Aunque la realidad hoy es más compleja, y las diferencias no faltan según los lugares, en su momento inicial el movimiento del 15 de mayo mostró dos almas diferentes. Si la primera la aportaban lo que acaso con poca fortuna hemos llamado ‘jóvenes indignados’, la segunda la configuraban las gentes de los movimientos sociales alternativos.

Mientras en la primera se daban cita ante todo integrantes de las clases medias en activo proceso de desclasamiento, en la segunda se hacían valer realidades muy dispares, y entre ellas muchas de las vinculadas con las luchas obreras de siempre.

Mientras en la primera se daban cita ante todo integrantes de las clases medias en activo proceso de desclasamiento, en la segunda se hacían valer realidades muy dispares, y entre ellas muchas de las vinculadas con las luchas obreras de siempre.
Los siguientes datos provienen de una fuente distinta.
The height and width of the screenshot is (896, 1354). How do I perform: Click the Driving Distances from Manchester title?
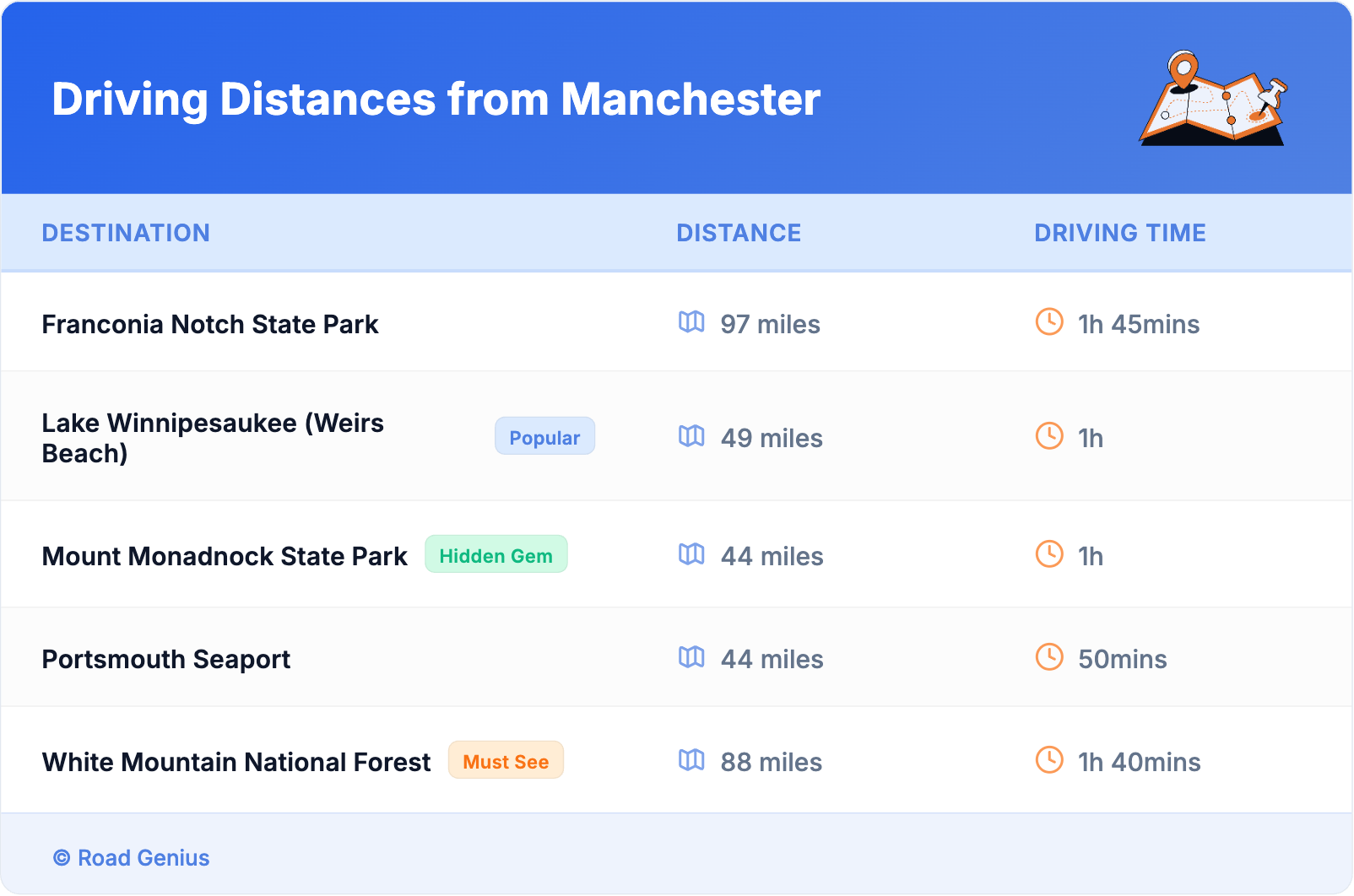pyautogui.click(x=436, y=100)
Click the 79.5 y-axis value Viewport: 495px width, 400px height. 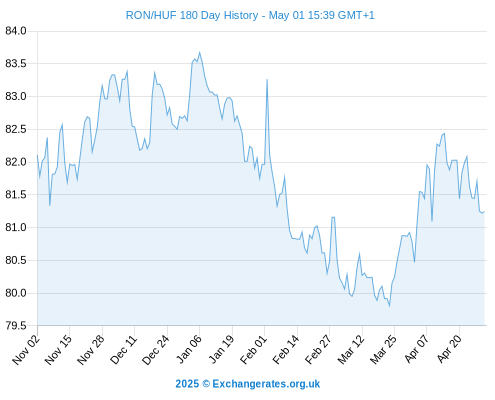(x=16, y=326)
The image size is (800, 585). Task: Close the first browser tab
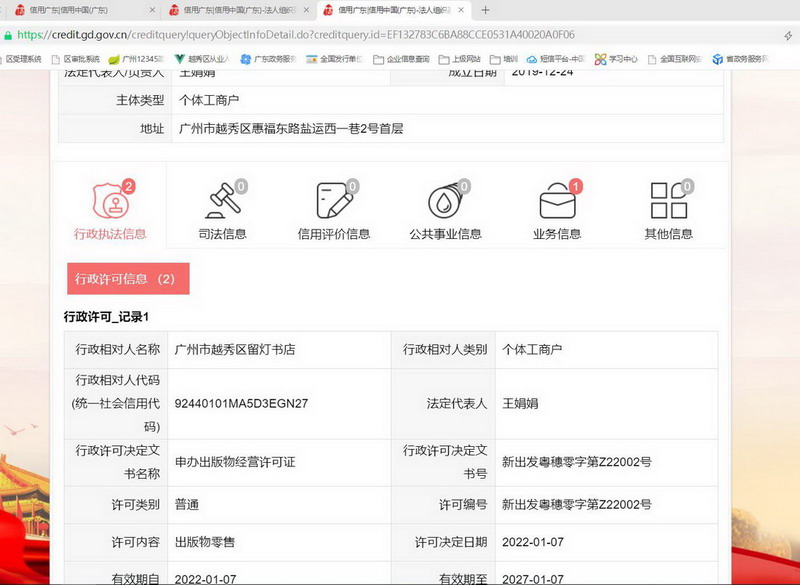152,10
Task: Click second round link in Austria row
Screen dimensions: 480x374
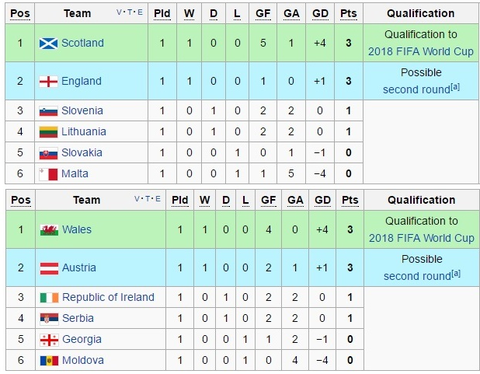Action: point(417,276)
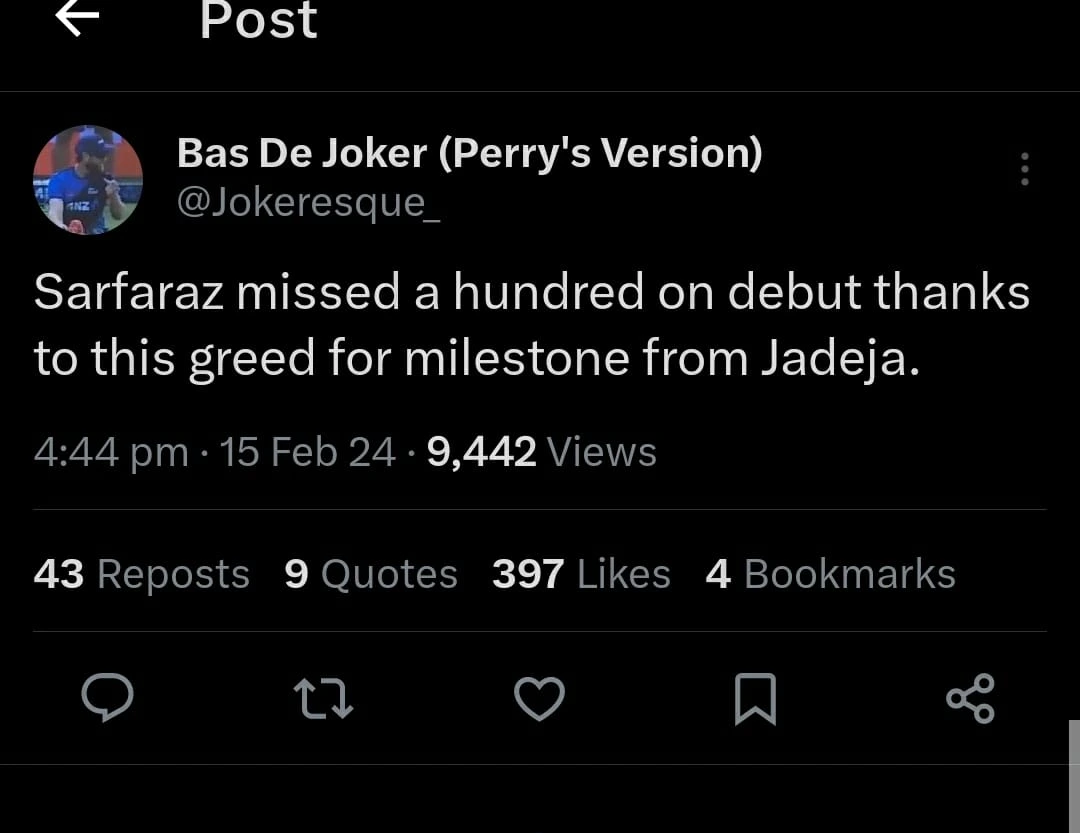The height and width of the screenshot is (833, 1080).
Task: Tap the 4:44 pm timestamp
Action: tap(110, 452)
A mi entender, lo más común ha sido que esas dos almas se hayan vivificado mutuamente o, lo que es lo mismo, que hayan aprendido la una de la otra. Semejante vivificación ha corrido de la mano, con todo, de un corrimiento ideológico que merece atención. Y es que en la mayoría de los lugares -vuelvo a poner por delante esta cláusula- muchos de los ‘jóvenes indignados’, que en primera instancia parecían próximos a una propuesta meramente ciudadanista, han aceptado el buen sentido de un proyecto orgullosamente anticapitalista. Aclaremos qué es lo que significan los dos adjetivos que acabamos de emplear. Si el ciudadanismo plantea demandas que afectan en exclusiva a alguna cuestión precisa, no cuestiona el orden general del sistema y, al cabo, no pretende articular movimientos con vocación de permanecer, en el caso del anticapitalismo nos hallamos ante una contestación general y radical del sistema que se nos impone, una contestación que por lógica, y dada la magnitud de la tarea, debe materializarse en organizaciones con franca vocación de pervivir.

Retratemos lo anterior de la mano de una afirmación más precisa: en origen muchos de los ‘jóvenes indignados’ parecían contentarse con el cuestionamiento de lo que cabe entender que es la epidermis del sistema. El objeto de sus diatribas eran, por rescatar dos grandes discusiones, la corrupción y la precariedad. Aunque se trata, sí, de problemas importantes, no conviene engañarse en lo que hace a su relieve. Uno puede imaginar -ya sé que no es fácil- que conseguimos acabar con la corrupción: tal éxito en modo alguno será el final de nuestros problemas, toda vez que la lógica general de un sistema explotador y excluyente, el capitalismo, seguirá perviviendo por detrás. Otro tanto cabe decir de la precariedad, por muy cierto que sea que esta última marca poderosamente la vida cotidiana de muchas personas.

Pese a que muchos de los ‘jóvenes indignados’ han dejado atrás la contestación de la epidermis para encarar los problemas de fondo, a menudo perviven, entre lo que queda de las dos almas iniciales del movimiento, dos perspectivas diferentes. La primera, la más común entre los jóvenes recién mencionados, considera que nuestra tarea principal consiste en plantear propuestas que debemos esperar sean tomadas en consideración por nuestros gobernantes. La segunda estima, en cambio, que debemos crear espacios de autonomía en los cuales -sin precisar para nada de esos gobernantes- apliquemos reglas que, asentadas en la democracia de base, en la autogestión y en el apoyo mutuo, tienen por fuerza que ser muy diferentes de las hoy imperantes.

Salta a la vista que esas dos percepciones -mis preferencias se inclinan claramente por la segunda- son muy distintas. He tenido en ocasiones la oportunidad de comprobar, sin embargo, cómo pueden coexistir de manera llevaderamente fructífera. Valga un ejemplo, uno más, de lo que quiero decir: somos muchos los que no sentimos entusiasmo alguno por una propuesta, la que reclama una reforma de la ley electoral, que se sitúa en el terreno de la primera de las perspectivas que he identificado. No sentir entusiasmo por ella en modo alguno supone que cerremos los ojos ante la injusticia lacerante de la ley electoral en vigor. Así las cosas, si alguien nos pide nuestro apoyo para reclamar una reforma de esa ley, no hay mayor motivo para negarlo. Ese respaldo debe tener, con todo, su contrapartida: como quiera que no hay ningún motivo para concluir que quienes reivindican reformas en la ley electoral son hostiles a la creación de esos espacios de autonomía de los que antes hablé, lo suyo es que pidamos a estas gentes que en modo alguno nos dejen solos en la tarea correspondiente. Tiempo habrá para discutir, en suma, cuál de los dos proyectos que perviven tiene mejor sentido.